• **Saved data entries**
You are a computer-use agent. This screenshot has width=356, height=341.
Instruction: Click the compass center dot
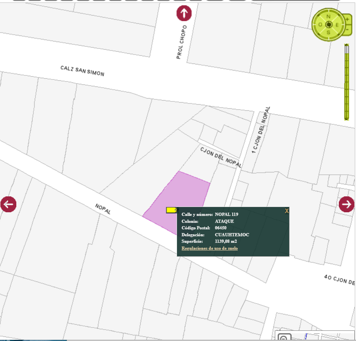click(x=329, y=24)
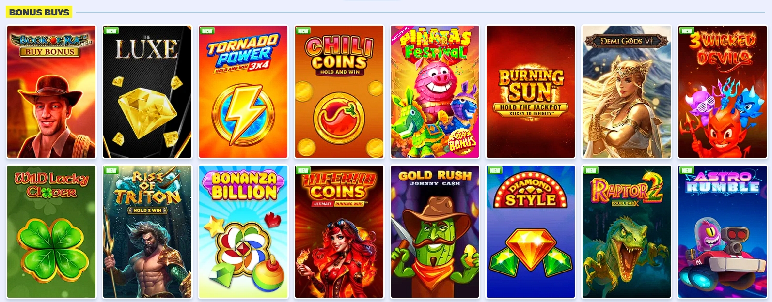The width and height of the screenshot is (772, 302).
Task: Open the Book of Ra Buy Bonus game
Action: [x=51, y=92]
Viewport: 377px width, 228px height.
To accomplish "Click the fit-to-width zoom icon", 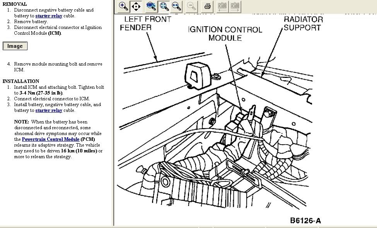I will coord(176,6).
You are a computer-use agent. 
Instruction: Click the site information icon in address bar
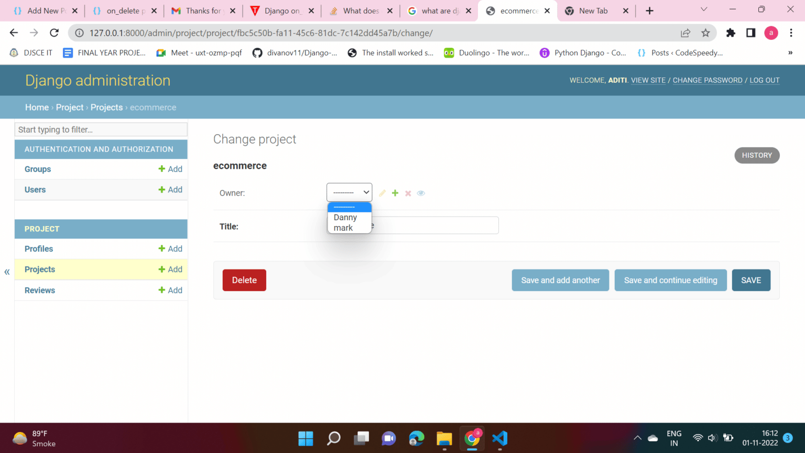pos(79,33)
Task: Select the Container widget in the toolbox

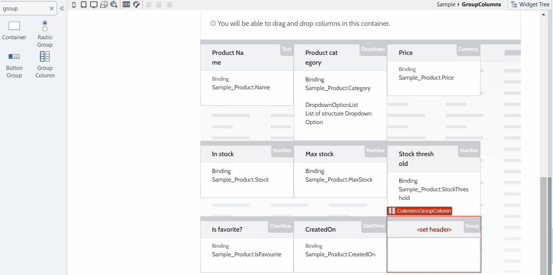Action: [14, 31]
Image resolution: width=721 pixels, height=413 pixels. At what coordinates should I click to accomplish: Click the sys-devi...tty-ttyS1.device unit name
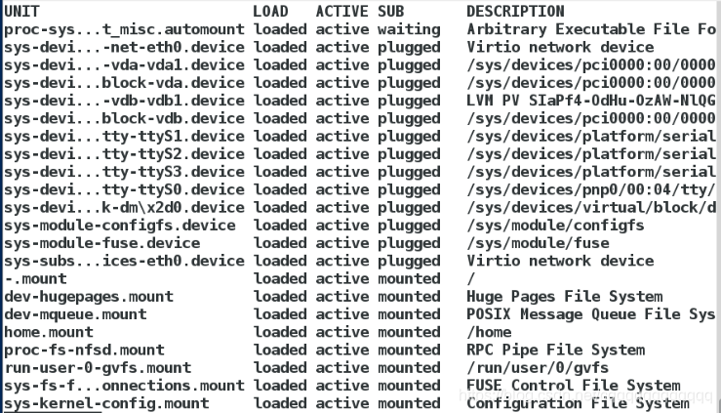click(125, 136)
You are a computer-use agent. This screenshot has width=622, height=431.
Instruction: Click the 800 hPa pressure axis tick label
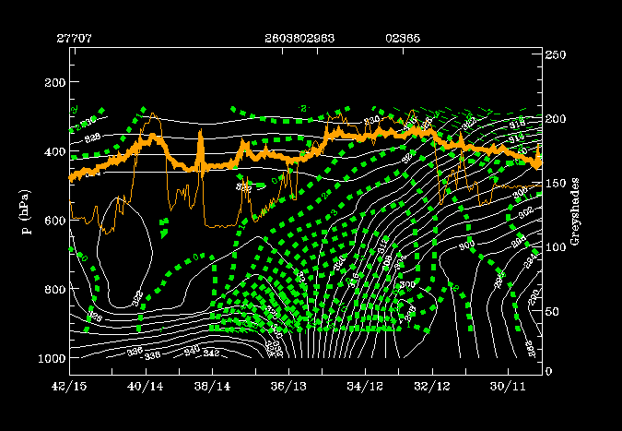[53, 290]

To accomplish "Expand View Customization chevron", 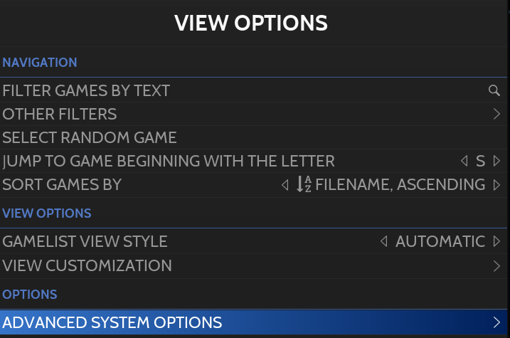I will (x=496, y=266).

• **Activity**
Report each line of the records that holds the word "computer".

• **Answer to this exercise**
You are a computer-use agent. This screenshot has width=356, height=341.
You are a computer-use agent. 
You are a computer-use agent. This screenshot has width=622, height=431.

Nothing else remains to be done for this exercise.